Christine Angot bouleversante dans “La grande librairie”


L’écrivaine, dont le film “Une famille” sort le 20 mars, était l’invitée de l’émission littéraire de France 5 ce mercredi. Une fois de plus, elle y parle de l’inceste et de ses ravages. Un moment extrêmement fort.

Christine Angot, à Paris le 6 mars.

Christine Angot, à Paris le 6 mars. Photo Laura Stevens pour Télérama

Par Valérie Lehoux

Publié le 13 mars 2024 à 16h35

Mis à jour le 14 mars 2024 à 12h26

La séquence est exceptionnellement forte, de douleur et de dignité. Christine Angot, qui depuis vingt-cinq ans, avec une impressionnante détermination, nous dit, expose et explique l’inceste à travers sa littératureet sa présence médiatique –, accepte d’en parler une fois de plus à un journaliste, en l’occurrence Augustin Trapenard. Et se voit submergée par une émotion qu’elle ne cherche pas à cacher. Ne serait-ce que pour ça, ce moment de vérité brute qui n’a rien d’indécent mais qui dit, au-delà même des mots, les redoutables mécanismes de domination et de dévastation de l’inceste, La grande librairie de ce 13 mars restera une émission hors norme, parmi toutes celles qui auront, un jour ou l’autre, essayé d’aborder le sujet.

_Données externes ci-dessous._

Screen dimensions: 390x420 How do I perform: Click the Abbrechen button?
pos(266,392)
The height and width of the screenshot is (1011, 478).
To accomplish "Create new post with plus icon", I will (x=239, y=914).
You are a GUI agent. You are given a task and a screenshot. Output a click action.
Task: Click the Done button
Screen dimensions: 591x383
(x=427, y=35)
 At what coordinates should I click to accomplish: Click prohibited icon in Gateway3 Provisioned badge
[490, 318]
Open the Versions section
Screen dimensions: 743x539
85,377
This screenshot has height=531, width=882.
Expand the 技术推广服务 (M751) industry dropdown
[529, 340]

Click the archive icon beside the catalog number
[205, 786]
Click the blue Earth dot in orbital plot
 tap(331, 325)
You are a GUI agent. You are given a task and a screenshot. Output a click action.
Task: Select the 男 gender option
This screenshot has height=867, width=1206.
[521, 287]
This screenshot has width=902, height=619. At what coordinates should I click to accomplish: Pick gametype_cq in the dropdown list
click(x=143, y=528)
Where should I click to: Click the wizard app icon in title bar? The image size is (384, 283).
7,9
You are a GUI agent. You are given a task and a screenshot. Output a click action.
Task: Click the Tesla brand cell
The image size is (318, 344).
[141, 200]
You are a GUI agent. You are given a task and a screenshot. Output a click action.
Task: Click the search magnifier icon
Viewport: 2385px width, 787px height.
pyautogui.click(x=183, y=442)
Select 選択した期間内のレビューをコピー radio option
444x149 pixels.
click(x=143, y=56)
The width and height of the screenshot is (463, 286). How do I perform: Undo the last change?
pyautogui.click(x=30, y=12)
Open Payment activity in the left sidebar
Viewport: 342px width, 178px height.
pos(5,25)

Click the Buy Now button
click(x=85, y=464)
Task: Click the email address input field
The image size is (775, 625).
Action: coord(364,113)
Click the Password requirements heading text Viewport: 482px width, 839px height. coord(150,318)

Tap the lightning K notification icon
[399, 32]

Si Christine Angot en est l’une des invitées, c’est à l’occasion de son film documentaire Une famille, qui sortira sur les écrans le 20 mars (1). Son entretien, mené par un Trapenard qui connaît bien son œuvre et fait montre, une fois de plus, d’une impeccable qualité d’écoute, a été enregistré à Paris la semaine passée. Au gré d’une déambulation au bord de la Seine, Christine Angot y évoque sans détour ce qu’elle n’a jamais dit dans ses livres : la honte qui l’a étreinte, dès le premier acte incestueux, son père qui l’embrasse sur la bouche alors qu’elle a 13 ans. Puis la honte de ne pas en parler à sa mère. Puis la honte, encore, qui suit et s’insinue partout, quand, par exemple, « vous rentrez après les vacances, et que vous racontez à votre copine de classe que vous avez un père génial et que c’était des vacances formidables ». Et cette honte qui se fait salissure, impossible à détacher, même quand on parvient à mettre des mots sur l’innommable, et à faire littérature. Et qui nourrit le saisissement, le questionnement surgissant sans qu’on le convoque, même cinquante ans plus tard : « Tout d’un coup, je me dis : t’as pas vécu ça ? » Christine Angot dit sa peine, impossible à éteindre, et c’est plus que bouleversant. C’est un pas de plus sur le chemin qu’elle trace vaillamment, inlassablement, pour tenter de nous dessiller sur ce qu’on a si longtemps refusé de voir, les ravages destructeurs de l’inceste.

La grande librairie, sur France 5 à 21 heures, avec également Delphine Horvilleur et Dominique Eddé.